Sekolah Aman bagi Anak

Garut News ( Rabu, 16/04 – 2014 ).

Ilustrasi. Seorang Ibu Mengantar dan Melindungi Anak ke Sekolah. (Foto : John Doddy Hidayat).
Ilustrasi. Seorang Ibu Mengantar dan Melindungi Anak ke Sekolah. (Foto : John Doddy Hidayat).

Kasus kekerasan seksual terhadap anak, sangat mengkhawatirkan.

Baru saja kembali terungkap kasus kejahatan seksual terhadap seorang bocah laki-laki berusia enam tahun.

Si anak didiagnosis juga terkena herpes akibat perbuatan keji itu.

Sungguh menyedihkan, kekejian itu terjadi di toilet sebuah sekolah internasional di Jakarta.

Pelakunya bukan hanya satu orang, melainkan juga sejumlah petugas kebersihan di sekolah tersebut.

Kejadian ini diduga juga berkali-kali dilakukan, dan korbannya bisa saja bukan cuma satu.

Selain rumah, sekolah seharusnya menjadi tempat aman bagi anak-anak.

Tempat di mana para orang tua memercayakan pendidikan, sekaligus masa depan anak-anak mereka.

Termasuk di dalamnya menjaga anak-anak itu, dari bahaya apa pun dan dari mana pun, terutama di lingkungan sekolah.

Angka kejahatan seksual terhadap anak di Indonesia cukup tinggi.

Demikian pula kejahatan seksual terhadap anak di lingkungan sekolah.

Angka disodorkan Komisi Nasional Perlindungan Anak Indonesia sungguh mencengangkan sekaligus membuat kita takut.

Selama semester pertama 2013, ada 535 laporan kasus kejahatan seksual terhadap anak.

Kejahatan seksual terhadap anak paling banyak dilakukan di lingkungan sosial, yakni 54 persen.

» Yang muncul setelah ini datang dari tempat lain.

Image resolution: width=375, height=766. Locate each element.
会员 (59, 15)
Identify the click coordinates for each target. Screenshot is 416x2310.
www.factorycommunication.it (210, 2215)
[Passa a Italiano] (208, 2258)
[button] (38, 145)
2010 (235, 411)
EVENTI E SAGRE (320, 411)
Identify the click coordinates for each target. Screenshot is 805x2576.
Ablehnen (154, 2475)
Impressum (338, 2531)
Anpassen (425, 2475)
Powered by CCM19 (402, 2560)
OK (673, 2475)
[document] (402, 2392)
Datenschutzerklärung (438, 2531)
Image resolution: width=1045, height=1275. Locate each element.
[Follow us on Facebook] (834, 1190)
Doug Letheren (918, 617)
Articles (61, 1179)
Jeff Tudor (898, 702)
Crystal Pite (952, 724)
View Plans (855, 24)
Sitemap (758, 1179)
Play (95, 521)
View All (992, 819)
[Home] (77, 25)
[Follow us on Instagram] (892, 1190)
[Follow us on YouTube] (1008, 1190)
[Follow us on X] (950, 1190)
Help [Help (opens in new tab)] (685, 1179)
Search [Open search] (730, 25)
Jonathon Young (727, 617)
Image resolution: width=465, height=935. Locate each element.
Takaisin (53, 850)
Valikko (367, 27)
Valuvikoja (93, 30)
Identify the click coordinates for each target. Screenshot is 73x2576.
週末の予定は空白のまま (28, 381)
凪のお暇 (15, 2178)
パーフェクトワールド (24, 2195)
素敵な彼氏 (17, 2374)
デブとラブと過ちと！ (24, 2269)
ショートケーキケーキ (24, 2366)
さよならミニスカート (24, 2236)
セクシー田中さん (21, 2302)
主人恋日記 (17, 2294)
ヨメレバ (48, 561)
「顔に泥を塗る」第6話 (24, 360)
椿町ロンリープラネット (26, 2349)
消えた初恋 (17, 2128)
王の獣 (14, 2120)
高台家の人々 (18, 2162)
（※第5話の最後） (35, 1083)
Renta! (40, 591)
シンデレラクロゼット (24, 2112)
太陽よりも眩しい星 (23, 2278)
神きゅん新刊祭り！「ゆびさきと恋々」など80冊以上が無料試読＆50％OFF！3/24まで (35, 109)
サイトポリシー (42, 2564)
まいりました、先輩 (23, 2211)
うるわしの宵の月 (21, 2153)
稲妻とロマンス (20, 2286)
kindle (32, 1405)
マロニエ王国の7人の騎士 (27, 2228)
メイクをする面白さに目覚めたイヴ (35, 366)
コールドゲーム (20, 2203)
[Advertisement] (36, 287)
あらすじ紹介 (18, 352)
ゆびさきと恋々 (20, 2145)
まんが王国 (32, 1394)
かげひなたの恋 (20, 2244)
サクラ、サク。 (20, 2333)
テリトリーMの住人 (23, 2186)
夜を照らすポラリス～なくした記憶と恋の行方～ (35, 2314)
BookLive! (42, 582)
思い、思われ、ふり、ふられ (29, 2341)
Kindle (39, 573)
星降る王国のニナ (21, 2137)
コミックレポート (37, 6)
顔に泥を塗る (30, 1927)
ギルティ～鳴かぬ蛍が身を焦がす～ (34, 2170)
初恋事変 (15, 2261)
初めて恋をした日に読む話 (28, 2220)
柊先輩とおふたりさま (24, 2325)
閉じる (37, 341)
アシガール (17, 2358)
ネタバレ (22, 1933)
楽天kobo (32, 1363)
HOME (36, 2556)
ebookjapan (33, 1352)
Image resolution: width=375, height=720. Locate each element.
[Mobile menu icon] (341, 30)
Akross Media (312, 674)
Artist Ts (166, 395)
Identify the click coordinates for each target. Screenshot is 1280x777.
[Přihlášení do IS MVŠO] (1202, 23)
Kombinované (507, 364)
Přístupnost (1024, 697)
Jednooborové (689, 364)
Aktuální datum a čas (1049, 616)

Kemudian lingkungan keluarga 27 persen, dan di sekolah tercatat 17 persen.

Kejahatan di sekolah internasional ini kudu ditangani keras.

Dampak kejahatan seksual terhadap anak sangat besar.

Trauma kudu dihadapi si bocah setiap hari menyebabkan psikologi si anak terganggu.

Dan trauma ini bisa terbawa hingga mereka dewasa.

Pelaku kudu dihukum berat dengan ancaman hukuman maksimal.

Undang-Undang Perlindungan Anak mengatur, pelaku kejahatan bisa diancam hukuman paling lama 15 tahun penjara, serta denda maksimal Rp300 juta.

Apalagi kejahatan ini diduga dilakukan terencana, dan berulang kali.

Pengelola sekolah juga mesti bertanggung jawab lantaran pelakunya komplotan melibatkan orang-orang bekerja di sekolah itu.

Kudu terdapat sanksi terhadap sekolah, agar mereka lebih awas terhadap anak didik, dan lingkungan sekolah.

Sekolah internasional ini memang bukan tempat terbuka, dan dilengkapi kamera pengawas (CCTV).

Tetapi adanya insiden ini menunjukkan ada masalah pengawasan “bolong”.

Dan hal ini, tentu saja, tak melulu soal peralatan, tapi juga sistem atawa mekanisme pengawasan terhadap anak-anak selama di sekolah.

Sekolah juga kudu bertanggung jawab atas proses pemulihan si anak, baik kesehatan fisik maupun trauma psikologisnya.

Proses ini bisa jadi berlangsung sangat panjang, tetapi sekolah kudu menanggung semua pembiayaannya, berapa pun jumlahnya.

Ke depan, Kementerian Pendidikan dan Kebudayaan perlu membuat sistem atawa mekanisme pengawasan standar di sekolah pada semua tingkatan.

Ini perlu dilakukan, menjaga keamanan dan kenyamanan belajar anak-anak, terutama di lingkungan sekolah.

Anak-anak itu bersekolah untuk mendapatkan berbagai ilmu, bukan bahaya, atawa bahkan bencana merusak hidupnya.